ST. MARTINVILLE, La. (AP) -- All 54 remaining prisoners were emptied Saturday from a south Louisiana jail where five Cuban inmates and another from the Bahamas held seven captives in a cramped office with no restroom.
Authorities cut a hole through an interior wall so the 54 men wouldn't have to pass the warden's office where the hostage-takers would have seen them leave the St. Martin Parish Jail, Sheriff Charles Fusilier said.After their departure, the 54 inmates were bused to other jails.
Warden Todd Louvierre and female guard Jolie Sonnier were in good condition Saturday morning even though they had been shackled to chairs since Monday night, said Charles Matthews, agent in charge of the FBI's New Orleans office.
"All appear to be doing as well as can be expected for being confined for 35 hours in the small confines of the warden's office," Mathews said.
All 13 were holed up for a second day in the warden's office at the St. Martin Parish jail, after the hostage-takers left the lockup's larger command post and lost their control of most of the facility, sitting in the downtown area of the city of 7,000 people.
The uprising began Monday when inmates being held for deportation by the Immigration and Naturalization Service armed themselves with homemade knives and took the warden and four guards hostage while being escorted to an exercise area.
One guard was released after about six hours. A second was released Thursday night.
Two Cuban hostage-takers surrendered late Thursday, and the others somehow lost control of the jail command post, with its switches for the facility's electric locks. It was not clear how the group ended up in the adjacent warden's office.
The inmates holding the hostages were demanding to be released and sent to another country.
Although they have completed their U.S. sentences, the Cubans are being held indefinitely in a state of legal limbo. The U.S. government won't release them because it considers them subject to deportation. But there is no agreement between the United States and Cuba to have them sent back. Officials did not say why the Bahamian is still being held.
Late Saturday morning, a woman who identified herself as the mother of hostage-taker Roberto Villar-Gana arrived in St. Martinville and met with authorities.
"I don't want anything to happen to my son and I want everything to end peacefully," Mercedes Villar told NBC before entering a court building being used as a command center by negotiators.
Among those holding the hostages were two convicted killers -- Lazaro Elisante Orta, who has been in INS custody since 1997, and Anthony Deveaux, in INS custody since 1998.

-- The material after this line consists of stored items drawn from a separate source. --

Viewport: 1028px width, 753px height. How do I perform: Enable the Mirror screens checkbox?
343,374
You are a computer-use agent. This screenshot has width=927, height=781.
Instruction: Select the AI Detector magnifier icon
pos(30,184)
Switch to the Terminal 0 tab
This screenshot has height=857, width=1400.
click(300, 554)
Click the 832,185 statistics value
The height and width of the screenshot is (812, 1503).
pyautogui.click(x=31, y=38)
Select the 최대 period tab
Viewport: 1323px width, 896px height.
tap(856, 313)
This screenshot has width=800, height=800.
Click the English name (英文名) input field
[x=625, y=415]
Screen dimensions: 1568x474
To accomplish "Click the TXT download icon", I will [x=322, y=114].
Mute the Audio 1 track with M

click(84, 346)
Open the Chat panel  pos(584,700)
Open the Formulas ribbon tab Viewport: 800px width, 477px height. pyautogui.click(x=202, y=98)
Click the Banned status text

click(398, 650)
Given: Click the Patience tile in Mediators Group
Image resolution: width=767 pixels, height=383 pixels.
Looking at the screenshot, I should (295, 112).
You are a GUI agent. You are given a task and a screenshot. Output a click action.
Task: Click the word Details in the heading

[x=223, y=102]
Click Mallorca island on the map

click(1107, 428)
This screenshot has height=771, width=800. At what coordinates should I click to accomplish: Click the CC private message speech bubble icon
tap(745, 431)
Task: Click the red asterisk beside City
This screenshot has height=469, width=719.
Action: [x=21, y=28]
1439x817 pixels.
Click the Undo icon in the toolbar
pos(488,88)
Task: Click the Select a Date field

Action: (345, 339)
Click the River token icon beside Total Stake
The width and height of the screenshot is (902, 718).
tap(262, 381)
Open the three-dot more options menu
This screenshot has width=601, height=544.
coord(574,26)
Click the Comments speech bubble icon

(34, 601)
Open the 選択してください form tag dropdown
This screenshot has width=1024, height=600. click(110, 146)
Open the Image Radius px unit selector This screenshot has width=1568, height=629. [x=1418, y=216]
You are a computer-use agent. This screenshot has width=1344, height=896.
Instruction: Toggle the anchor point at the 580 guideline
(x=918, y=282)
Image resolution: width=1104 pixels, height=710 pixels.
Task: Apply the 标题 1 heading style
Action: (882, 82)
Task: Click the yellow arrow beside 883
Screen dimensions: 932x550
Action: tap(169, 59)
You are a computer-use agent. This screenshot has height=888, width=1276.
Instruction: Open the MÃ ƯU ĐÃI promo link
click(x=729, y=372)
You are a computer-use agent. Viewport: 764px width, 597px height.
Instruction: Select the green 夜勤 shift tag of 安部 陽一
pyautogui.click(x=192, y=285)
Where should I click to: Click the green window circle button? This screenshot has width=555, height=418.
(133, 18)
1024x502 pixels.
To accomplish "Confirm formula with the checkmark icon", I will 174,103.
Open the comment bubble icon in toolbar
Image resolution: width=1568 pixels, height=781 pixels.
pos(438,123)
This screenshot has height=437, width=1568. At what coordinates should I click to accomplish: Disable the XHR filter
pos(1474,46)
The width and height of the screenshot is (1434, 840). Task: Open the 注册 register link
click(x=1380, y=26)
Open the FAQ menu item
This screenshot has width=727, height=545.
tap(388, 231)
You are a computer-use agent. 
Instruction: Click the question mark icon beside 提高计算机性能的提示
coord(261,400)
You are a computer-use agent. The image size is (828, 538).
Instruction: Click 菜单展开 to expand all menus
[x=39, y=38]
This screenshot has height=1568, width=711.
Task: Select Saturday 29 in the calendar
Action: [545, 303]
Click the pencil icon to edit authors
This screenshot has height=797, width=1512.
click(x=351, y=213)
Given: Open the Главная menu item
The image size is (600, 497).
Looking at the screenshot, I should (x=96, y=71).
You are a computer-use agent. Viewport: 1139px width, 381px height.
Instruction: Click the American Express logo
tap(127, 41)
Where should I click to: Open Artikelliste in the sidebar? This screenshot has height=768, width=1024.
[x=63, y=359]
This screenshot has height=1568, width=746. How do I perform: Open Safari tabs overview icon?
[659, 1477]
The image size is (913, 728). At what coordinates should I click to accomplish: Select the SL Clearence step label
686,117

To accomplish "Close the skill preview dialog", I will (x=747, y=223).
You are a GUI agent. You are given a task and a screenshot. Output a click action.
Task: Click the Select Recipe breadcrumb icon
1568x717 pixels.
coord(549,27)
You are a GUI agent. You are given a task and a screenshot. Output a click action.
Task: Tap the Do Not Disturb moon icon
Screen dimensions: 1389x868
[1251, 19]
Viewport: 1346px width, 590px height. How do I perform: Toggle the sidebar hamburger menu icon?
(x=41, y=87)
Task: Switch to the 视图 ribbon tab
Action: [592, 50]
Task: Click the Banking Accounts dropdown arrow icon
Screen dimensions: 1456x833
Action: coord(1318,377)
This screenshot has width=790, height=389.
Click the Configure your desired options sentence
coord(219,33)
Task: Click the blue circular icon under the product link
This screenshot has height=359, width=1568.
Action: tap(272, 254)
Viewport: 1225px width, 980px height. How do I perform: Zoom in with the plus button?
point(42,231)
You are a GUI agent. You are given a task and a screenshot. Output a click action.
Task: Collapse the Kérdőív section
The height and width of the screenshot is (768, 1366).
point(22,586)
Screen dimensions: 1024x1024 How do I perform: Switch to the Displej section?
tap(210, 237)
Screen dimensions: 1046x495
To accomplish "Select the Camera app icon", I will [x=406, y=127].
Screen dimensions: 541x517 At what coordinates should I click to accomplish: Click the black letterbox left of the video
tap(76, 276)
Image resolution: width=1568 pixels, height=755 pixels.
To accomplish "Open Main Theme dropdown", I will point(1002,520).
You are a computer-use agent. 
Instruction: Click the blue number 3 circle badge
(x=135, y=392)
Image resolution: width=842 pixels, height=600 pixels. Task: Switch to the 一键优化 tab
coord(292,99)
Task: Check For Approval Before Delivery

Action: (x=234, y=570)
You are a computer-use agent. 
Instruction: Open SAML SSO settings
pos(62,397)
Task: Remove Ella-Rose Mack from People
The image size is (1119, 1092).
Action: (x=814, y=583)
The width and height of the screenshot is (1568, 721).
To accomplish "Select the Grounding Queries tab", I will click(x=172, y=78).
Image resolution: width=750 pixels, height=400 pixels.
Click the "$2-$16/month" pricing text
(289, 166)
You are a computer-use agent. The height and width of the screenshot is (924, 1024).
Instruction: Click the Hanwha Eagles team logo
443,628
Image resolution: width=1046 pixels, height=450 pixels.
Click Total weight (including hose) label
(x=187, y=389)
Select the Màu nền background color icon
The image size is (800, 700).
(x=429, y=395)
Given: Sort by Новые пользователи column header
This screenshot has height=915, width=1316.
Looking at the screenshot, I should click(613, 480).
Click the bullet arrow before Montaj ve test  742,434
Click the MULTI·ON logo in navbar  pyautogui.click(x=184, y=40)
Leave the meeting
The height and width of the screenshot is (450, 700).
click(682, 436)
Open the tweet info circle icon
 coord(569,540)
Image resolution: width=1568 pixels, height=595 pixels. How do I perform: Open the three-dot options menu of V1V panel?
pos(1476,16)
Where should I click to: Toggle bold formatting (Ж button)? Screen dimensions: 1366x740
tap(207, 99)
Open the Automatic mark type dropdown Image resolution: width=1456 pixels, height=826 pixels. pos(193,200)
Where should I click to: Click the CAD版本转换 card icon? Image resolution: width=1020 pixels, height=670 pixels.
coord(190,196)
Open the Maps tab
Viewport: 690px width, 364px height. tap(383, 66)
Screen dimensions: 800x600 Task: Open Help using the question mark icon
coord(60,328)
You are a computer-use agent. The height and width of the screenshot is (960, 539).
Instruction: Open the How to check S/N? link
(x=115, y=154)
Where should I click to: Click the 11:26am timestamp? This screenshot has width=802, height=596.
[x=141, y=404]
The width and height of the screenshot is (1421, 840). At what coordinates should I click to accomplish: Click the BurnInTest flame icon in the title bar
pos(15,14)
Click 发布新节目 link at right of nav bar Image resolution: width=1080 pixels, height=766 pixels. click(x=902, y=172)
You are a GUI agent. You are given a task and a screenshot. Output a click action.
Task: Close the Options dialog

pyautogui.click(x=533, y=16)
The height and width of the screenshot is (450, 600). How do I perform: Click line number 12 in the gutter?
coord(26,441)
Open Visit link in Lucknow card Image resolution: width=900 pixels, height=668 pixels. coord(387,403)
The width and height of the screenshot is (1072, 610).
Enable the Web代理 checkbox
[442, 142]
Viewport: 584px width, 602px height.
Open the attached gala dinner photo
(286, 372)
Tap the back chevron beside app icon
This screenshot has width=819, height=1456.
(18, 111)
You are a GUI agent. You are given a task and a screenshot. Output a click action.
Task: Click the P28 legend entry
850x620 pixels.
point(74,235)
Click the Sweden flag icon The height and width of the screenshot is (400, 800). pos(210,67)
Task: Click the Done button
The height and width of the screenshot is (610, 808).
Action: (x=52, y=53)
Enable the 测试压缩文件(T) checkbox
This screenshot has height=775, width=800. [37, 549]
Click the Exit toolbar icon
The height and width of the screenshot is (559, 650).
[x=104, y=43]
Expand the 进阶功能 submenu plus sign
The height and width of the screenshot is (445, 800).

Since the rebellion began, about 100 of the jail's 170 other inmates have been moved to other jails. About 20 more inmates were led Saturday out the back door of the jail. Reporters saw about 12 of the inmates being taken away in a van. The rest were inside a bus. Authorities did not immediately return a phone message seeking comment.
The jail takeover also triggered a hunger strike about 90 miles away by 174 foreigners awaiting deportation at the Avoyelles Parish Jail in Marksville. Inmates stopped eating food and taking medications on Wednesday, sheriff's Maj. Harry Normand said.
Guards found one homemade knife and additional guards were put on duty to make sure the hunger strike doesn't turn into a rebellion, Norman said.
Cuban inmates at the Marksville jail took a deputy hostage seven years ago and demanded to be sent back to Cuba, but guards quickly rescued the hostage.
"Because we don't negotiate, we put an end to it within 30 minutes," Normand said.